Container cluster using Mesos and Marathon
Inception


This is one of the most interesting projects I worked on when I was part of Mindtree. This was long before Kubernetes or any cloud container services came into existence. Docker was still in development phase. I was part of a Non-profit project IGG (I Got Garbage). I was provided with simple on-premise machines and asked to make use of it.

I wanted to develop something which is a fully automated system of deployment for our applications. Which included build, deploy and scaling of the application. I started with the concepts and then implement it. I started with the single-server-service. Deployment of a single instance of my application automatically was my 1st goal.

Building Images


As I was a Java developer during this time. I knew that I just need to put the WAR file inside the tomcat container and the application would start. For the people who don't know about WAR file. It is a compiled version of a web application. Today we have spring boot applications which have in-build tomcat we can just deploy the JAR file generated.

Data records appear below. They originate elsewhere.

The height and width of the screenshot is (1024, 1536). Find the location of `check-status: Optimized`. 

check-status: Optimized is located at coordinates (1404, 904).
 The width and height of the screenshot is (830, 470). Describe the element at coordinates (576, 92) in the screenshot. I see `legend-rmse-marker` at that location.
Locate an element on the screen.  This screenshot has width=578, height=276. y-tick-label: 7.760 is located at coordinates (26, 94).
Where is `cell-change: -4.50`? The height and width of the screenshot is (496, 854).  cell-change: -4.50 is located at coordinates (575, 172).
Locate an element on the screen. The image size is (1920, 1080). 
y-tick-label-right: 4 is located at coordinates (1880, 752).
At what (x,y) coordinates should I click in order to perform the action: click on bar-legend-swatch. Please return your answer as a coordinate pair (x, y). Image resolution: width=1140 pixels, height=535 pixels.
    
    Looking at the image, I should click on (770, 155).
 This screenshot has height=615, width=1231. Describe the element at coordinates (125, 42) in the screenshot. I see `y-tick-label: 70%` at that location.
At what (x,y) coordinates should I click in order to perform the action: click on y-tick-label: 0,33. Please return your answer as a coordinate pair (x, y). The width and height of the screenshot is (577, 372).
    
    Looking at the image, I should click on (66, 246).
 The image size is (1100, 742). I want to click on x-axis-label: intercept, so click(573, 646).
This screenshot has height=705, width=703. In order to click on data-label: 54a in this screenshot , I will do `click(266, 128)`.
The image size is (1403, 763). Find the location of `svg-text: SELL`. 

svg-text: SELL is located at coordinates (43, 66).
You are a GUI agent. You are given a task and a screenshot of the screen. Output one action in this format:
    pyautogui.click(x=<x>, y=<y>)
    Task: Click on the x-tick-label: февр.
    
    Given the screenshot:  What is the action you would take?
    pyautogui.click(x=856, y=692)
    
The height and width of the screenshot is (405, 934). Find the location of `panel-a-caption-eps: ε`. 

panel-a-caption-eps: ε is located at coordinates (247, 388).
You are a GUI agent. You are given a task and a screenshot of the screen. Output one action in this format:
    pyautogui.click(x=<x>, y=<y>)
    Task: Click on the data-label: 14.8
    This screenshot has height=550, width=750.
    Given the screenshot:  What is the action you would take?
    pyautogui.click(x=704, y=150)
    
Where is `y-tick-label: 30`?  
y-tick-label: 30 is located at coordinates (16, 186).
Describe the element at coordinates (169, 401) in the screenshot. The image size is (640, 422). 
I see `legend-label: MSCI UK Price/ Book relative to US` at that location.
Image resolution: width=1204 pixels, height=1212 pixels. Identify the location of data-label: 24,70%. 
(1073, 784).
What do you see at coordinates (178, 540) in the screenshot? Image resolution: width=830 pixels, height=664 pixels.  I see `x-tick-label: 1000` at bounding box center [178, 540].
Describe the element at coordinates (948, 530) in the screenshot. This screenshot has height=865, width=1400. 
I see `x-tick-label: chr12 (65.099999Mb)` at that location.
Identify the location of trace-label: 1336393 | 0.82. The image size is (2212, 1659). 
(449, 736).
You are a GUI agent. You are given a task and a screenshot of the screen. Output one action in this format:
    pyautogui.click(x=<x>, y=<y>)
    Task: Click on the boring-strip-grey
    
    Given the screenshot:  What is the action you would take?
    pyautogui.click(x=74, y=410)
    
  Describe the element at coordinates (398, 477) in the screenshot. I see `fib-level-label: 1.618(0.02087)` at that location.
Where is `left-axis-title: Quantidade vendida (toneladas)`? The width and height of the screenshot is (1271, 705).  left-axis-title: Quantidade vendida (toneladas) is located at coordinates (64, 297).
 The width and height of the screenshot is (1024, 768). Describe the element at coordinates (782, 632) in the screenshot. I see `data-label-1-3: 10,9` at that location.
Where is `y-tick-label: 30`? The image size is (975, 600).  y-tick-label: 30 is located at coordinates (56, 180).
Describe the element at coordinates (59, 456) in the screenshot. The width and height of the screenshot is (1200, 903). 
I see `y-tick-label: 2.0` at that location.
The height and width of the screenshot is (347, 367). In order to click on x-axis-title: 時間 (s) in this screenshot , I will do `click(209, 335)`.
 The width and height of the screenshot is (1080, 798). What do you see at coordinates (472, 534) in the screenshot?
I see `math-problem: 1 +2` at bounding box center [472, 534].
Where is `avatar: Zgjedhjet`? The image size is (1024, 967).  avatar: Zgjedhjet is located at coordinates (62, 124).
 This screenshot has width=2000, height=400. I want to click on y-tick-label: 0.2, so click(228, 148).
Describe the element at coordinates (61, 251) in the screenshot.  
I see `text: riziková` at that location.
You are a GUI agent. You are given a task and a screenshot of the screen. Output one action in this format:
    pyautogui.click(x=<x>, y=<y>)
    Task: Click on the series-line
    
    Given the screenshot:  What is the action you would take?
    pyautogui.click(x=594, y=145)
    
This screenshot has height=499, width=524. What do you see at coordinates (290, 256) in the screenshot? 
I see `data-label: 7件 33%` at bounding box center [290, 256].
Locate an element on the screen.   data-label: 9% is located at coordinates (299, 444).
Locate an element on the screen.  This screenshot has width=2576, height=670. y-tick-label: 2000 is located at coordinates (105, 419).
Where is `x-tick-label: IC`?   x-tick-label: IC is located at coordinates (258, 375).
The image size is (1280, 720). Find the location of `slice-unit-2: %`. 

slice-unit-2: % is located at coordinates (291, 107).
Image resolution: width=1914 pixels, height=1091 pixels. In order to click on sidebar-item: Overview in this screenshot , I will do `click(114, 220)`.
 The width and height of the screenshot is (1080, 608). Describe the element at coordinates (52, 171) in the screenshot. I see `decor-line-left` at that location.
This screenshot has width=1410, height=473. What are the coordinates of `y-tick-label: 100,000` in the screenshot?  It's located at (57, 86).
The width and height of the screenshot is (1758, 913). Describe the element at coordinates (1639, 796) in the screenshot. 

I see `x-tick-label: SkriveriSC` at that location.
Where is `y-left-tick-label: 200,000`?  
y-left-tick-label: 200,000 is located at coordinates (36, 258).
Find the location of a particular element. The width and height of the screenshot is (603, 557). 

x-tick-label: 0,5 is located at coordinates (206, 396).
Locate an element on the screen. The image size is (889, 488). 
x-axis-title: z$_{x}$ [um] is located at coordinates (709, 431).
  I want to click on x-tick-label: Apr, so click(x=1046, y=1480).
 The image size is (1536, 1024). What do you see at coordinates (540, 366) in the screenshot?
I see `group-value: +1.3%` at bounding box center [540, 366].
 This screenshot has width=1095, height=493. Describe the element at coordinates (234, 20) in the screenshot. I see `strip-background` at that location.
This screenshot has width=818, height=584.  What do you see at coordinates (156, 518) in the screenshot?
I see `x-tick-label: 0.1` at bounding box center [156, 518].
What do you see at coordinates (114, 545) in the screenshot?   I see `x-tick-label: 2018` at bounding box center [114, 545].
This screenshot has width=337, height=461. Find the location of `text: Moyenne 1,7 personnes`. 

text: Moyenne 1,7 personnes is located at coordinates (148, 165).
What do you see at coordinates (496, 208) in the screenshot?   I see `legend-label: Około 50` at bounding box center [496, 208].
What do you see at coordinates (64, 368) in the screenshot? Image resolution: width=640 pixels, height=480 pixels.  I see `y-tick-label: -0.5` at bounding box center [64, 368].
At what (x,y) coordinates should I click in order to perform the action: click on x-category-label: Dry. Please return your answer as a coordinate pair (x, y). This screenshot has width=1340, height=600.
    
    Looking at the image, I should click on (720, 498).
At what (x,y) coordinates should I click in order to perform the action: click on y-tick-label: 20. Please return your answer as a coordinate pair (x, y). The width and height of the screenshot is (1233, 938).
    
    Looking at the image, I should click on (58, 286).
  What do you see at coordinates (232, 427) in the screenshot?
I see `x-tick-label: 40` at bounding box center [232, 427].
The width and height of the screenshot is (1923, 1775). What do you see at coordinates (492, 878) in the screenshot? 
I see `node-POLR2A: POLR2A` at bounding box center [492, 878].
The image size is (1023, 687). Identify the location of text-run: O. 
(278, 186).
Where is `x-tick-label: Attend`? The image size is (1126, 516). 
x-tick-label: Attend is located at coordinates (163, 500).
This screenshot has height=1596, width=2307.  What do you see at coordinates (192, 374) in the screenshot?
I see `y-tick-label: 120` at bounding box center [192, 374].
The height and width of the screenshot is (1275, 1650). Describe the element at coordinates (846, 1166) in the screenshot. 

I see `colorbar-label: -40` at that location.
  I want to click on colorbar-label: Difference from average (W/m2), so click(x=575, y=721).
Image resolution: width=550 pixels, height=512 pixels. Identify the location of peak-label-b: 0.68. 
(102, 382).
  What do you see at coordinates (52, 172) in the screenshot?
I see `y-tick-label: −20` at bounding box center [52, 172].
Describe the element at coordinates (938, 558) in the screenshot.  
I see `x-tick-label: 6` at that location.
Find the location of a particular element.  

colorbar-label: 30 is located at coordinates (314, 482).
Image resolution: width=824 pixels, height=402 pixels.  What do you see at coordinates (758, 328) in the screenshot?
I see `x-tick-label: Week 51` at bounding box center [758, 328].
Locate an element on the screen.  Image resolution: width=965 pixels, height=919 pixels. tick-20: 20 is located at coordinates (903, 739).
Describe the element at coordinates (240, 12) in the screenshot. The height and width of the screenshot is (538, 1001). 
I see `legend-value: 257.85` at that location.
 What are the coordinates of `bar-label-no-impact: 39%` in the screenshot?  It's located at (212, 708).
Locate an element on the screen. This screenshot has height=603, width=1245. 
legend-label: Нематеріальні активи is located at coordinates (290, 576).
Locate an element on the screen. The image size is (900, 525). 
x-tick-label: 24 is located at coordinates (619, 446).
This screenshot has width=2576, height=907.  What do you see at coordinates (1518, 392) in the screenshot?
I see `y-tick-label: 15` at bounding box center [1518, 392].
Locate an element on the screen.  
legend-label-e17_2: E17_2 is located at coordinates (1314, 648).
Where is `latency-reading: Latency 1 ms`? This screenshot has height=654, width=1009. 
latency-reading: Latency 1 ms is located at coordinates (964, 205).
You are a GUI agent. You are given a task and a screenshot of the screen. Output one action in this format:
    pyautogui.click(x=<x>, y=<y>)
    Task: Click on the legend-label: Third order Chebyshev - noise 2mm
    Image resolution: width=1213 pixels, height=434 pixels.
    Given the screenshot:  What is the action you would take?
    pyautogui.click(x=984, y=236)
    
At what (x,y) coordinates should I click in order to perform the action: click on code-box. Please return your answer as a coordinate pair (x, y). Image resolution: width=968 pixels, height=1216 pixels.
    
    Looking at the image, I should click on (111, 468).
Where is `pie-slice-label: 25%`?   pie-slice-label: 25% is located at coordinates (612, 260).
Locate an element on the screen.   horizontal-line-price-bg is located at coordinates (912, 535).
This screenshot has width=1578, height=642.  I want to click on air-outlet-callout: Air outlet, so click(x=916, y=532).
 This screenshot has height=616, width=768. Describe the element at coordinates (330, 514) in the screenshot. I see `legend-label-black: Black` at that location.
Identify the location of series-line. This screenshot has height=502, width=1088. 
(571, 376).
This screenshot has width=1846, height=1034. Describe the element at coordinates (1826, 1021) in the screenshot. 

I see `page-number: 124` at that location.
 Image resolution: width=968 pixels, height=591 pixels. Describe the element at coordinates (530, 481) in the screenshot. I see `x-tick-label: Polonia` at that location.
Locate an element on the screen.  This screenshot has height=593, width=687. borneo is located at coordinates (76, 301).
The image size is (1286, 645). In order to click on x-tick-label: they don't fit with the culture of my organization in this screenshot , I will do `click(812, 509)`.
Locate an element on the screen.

Now comes how do we automate the process during build time. We used Jenkins during that time. It was very easy to deploy applications using Jenkins. During that time we had a Jenkins.war which we hosted just by putting it inside the tomcat webapps folder. Now there were options to execute pre-build scripts and post-build scripts. So, when the build was complete we could download the Java based linux image into the Jenkins VM and then just add the WAR file inside the image and then create a new image, tag the new image and then push it to the private registry(More details about this in next section).

Private Registry


As docker registry image is freely available over the internet. I created a new private registry and pushed and pulled images from it. Here I kept all the images of different types. During this time there were no images available with Java or any kind of software installed over a linux kernel based simple VM. As there were multiple types of Java that time realised by multiple types of organisations like Oracle, OpenJDK etc. There was also issues of which version of Java is needed so maintaining it on our own with versions as tags made sense.

Images include base-ubuntu, mysql(DB), tomcat, vertx_cluster(cluster image), application(image including the WAR). Now you could just pull the images in respective machines in the network and start them to deploy the applications.

Multi-Cluster Setup


Now came the main challenge which was setting up the multi-cluster of the application. We needed something like a orchestrator which know the amount of space available and then allocate a VM as well as a runner which could the pull the images and start the application in the VM. During that time there were options like Docker swarm. I think Kubernetes didn't even exist. So I went with the most stable approach which was using Mesos and marathon. Mesos is a resource manager.

It works on the basis of Master-slave architecture. Where the master is the mesos master service running on a orchestrator VM and mesos slave service running on the all the VMs we need to use as a resource. Mesos-master had a dashboard showing amount of Memory allocated to applications and amount of memory unused.

Marathon on the other hand was the runner which basically downloaded the image required on the slave VM and assign and port to it. You could also give a health-check url which makes sure that the Application is running. If the health-check fails then it asks mesos to allocate a different resource until the no. of applications running as a cluster is satisfied, example if no. of applications is 3 provided as a cluster. There should be atleast 3 health-check passed containers running.

Multi-Cluster Logging Dashboard


Now came challenges of logging and debugging of multiple applications per cluster. For this I created a React based Dashboard which basically took logs from the respective VMs and displayed it in a formatted way on the Dashboard. I also configured mounts for logging on containers as they could be read easily through the short-polling method. However you cannot make sure that the order of the logs will be same as generated in the containers. But this was the minimum I could come up to debug errors in containers.

I also created a form based deployment of a new application using the Dashboard which basically uses API to build application in Jenkins and then deploy it using marathon API if there is memory available in any mesos-slave.

Architecture

Conclusion


Finally I deployed this whole setup in AWS as well as in Azure VMs to verify my work. This worked seamlessly. So you could deploy a whole cluster based system using this architecture.